Document excerpt ▸

Swift has one of the ugliest syntax and styling conventions I've had the misfortune of working with. The syntax is oddly sparse in some ways, yet verbose and convoluted in other ways. Swift, for instance, deprecated the ++ operator because the designers feared it may encourage latent bugs, yet the language is loaded with obtuse syntactical structures which hides the programmer's intent. 😊
The priorities of the designers seem totally confused. Like making it impossible to treat Strings as a simple list of characters, complicating 90% of string-handling in any code base for the benefit of ... making it a bit easier to display the string length accurately in a text editor? What??!?!?!
Swift designers are like the dumbest smart people
Btw, the "easily displaying character count accurately in a text editor" is literally what Chris Lattner gave as the reason why Strings in Swift are 'Grapheme Clusters' in some interview that I saw. He said it shows how much of a "UX focused company Apple is". What 😂. It's totally ridiculous.
@@spaceowl5957 What? Are you serious? That explains a lot! I really wish Apple opened up their platform to other languages. The fact that Swift is the only game in town for developing first class iOS/MacOS apps is really hurting Apple's competitive advantage of having the best user experience. There are few Swift apps on MacOS because most third-party developers would rather use another language supporting a less than stellar foreign UI framework such as Electron, Avalonia, or Flutter. To many, it's simply not worth the extra time and effort to learn Swift for a single platform. Moreover, even if Swift and SwiftUI is used primarily for building the interface along interoperability with another language for the backend, it still a colossal effort.

What this task involves ▸
Answer these questions from the Swift discussion above:
(a) Which operator did Swift deprecate, and why?
(b) Who is named as the source of the reason why Strings in Swift are 'Grapheme Clusters'?
(c) Which foreign UI frameworks are listed as alternatives that third-party developers use?

Dataset section ▸
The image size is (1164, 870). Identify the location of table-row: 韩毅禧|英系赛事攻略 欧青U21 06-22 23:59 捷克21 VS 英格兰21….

Exercise solution ▸
(a) The ++ operator, because the designers feared it may encourage latent bugs.
(b) Chris Lattner.
(c) Electron, Avalonia, and Flutter.